> _Aim of the task_: Starting with the line containing "[icon of facebook] (21, 49)" and going on through the line containing "Shop All Jewellery (321, 2455)", return the lines of the data below exactly, and only those.

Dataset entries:
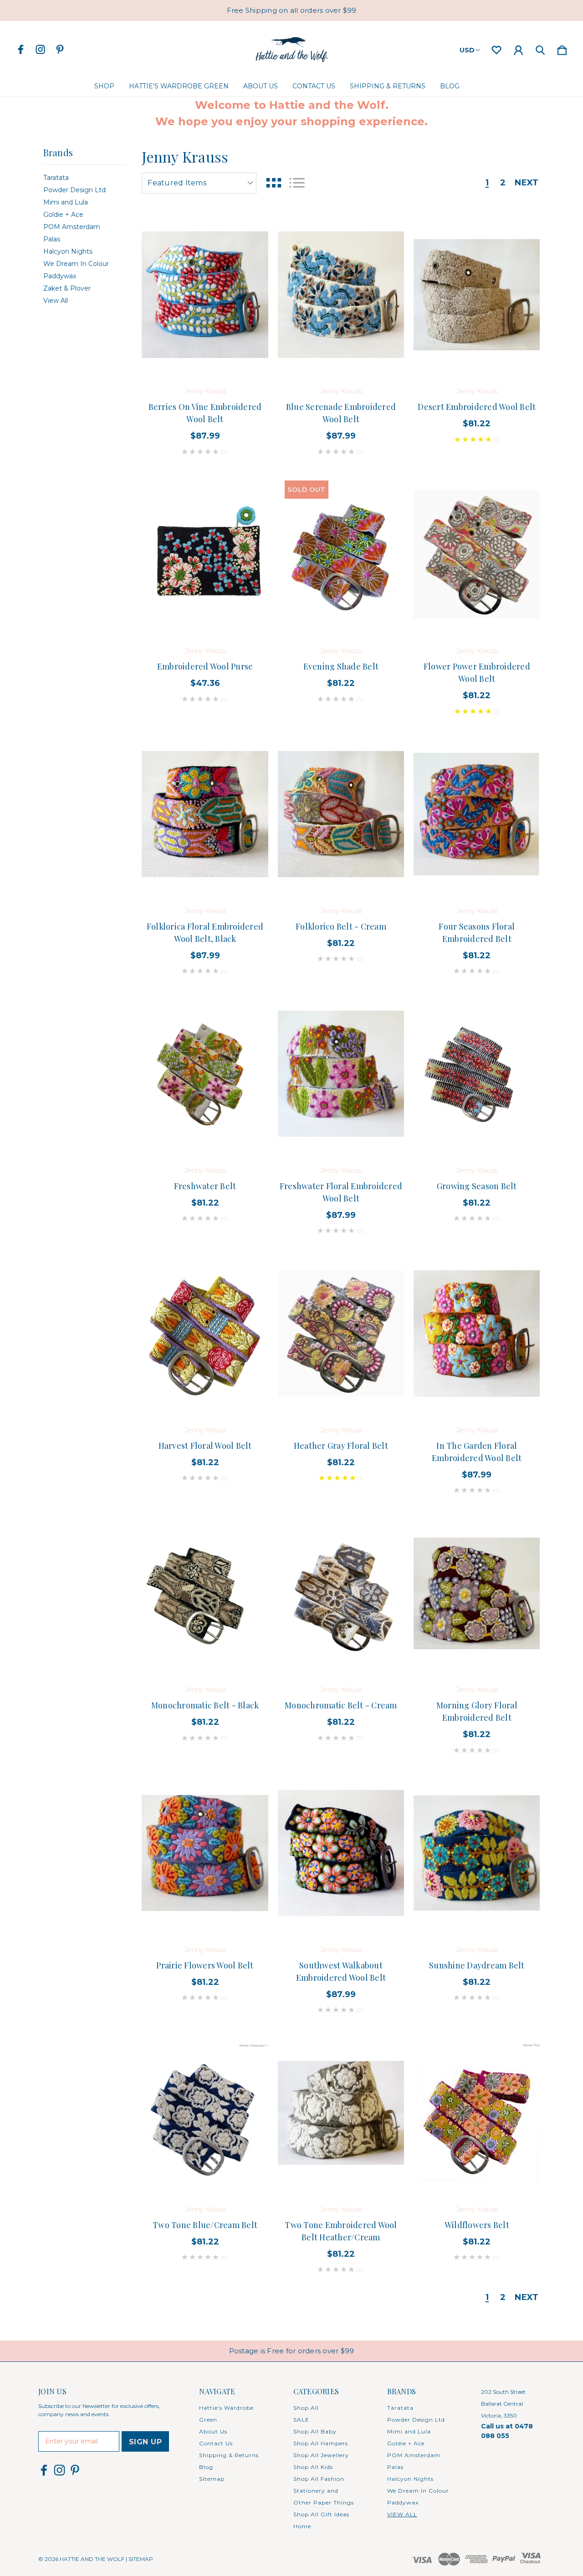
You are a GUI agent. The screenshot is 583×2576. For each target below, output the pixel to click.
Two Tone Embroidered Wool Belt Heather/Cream (341, 2231)
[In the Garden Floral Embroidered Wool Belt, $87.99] (477, 1333)
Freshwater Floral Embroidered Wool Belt (341, 1192)
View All (55, 300)
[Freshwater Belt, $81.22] (205, 1074)
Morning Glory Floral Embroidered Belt (476, 1711)
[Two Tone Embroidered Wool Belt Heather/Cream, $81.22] (341, 2112)
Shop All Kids (313, 2467)
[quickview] (250, 280)
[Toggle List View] (296, 183)
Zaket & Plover (67, 288)
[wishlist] (496, 48)
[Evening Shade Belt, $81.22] (341, 554)
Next (526, 183)
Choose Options (205, 350)
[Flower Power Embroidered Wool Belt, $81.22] (477, 554)
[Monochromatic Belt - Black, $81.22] (205, 1593)
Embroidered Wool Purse (205, 666)
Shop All (306, 2407)
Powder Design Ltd (74, 190)
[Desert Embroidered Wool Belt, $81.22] (477, 294)
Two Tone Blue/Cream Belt (205, 2224)
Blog (450, 86)
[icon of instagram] (40, 49)
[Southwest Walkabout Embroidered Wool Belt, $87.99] (341, 1852)
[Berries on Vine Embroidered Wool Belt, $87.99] (205, 294)
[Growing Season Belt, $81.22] (477, 1074)
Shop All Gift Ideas (321, 2514)
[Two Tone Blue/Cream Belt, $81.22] (205, 2112)
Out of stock (340, 609)
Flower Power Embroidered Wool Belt (477, 672)
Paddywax (59, 276)
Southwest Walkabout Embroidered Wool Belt (341, 1971)
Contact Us (313, 86)
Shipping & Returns (387, 86)
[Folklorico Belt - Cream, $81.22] (341, 813)
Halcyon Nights (67, 251)
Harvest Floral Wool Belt (205, 1445)
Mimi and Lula (65, 202)
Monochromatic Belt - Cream (341, 1705)
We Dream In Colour (76, 264)
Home (302, 2526)
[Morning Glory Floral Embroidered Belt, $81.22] (477, 1593)
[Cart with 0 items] (562, 48)
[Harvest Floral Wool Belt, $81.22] (205, 1333)
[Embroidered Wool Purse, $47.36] (205, 554)
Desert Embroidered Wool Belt (477, 406)
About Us (260, 86)
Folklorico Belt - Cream (341, 926)
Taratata (56, 178)
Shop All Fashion (318, 2478)
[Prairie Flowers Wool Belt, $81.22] (205, 1852)
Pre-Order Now (205, 1129)
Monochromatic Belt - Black (205, 1705)
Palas (51, 239)
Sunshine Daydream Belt (477, 1965)
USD (467, 50)
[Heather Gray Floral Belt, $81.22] (341, 1333)
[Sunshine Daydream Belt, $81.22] (477, 1852)
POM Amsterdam (71, 227)
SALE (301, 2419)
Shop (104, 86)
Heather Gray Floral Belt (341, 1445)
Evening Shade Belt (341, 666)
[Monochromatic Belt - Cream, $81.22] (341, 1593)
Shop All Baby (315, 2431)
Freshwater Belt (205, 1186)
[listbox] (199, 183)
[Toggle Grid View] (273, 183)
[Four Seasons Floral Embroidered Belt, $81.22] (477, 813)
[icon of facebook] (21, 49)
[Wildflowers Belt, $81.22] (477, 2112)
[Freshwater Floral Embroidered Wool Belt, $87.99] (341, 1074)
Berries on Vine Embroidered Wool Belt (205, 412)
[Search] (540, 48)
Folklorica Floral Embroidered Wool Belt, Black (205, 932)
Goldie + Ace (63, 214)
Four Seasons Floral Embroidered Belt (477, 932)
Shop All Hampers (320, 2443)
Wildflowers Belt (477, 2224)
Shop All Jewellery (321, 2455)
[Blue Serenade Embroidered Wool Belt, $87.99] (341, 294)
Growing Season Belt (477, 1186)
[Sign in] (518, 48)
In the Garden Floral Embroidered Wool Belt (477, 1451)
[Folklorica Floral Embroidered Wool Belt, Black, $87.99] (205, 813)
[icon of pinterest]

> _Solved problem_:
[icon of facebook] (21, 49)
[Wildflowers Belt, $81.22] (477, 2112)
[Freshwater Floral Embroidered Wool Belt, $87.99] (341, 1074)
Berries on Vine Embroidered Wool Belt (205, 412)
[Search] (540, 48)
Folklorica Floral Embroidered Wool Belt, Black (205, 932)
Goldie + Ace (63, 214)
Four Seasons Floral Embroidered Belt (477, 932)
Shop All Hampers (320, 2443)
Wildflowers Belt (477, 2224)
Shop All Jewellery (321, 2455)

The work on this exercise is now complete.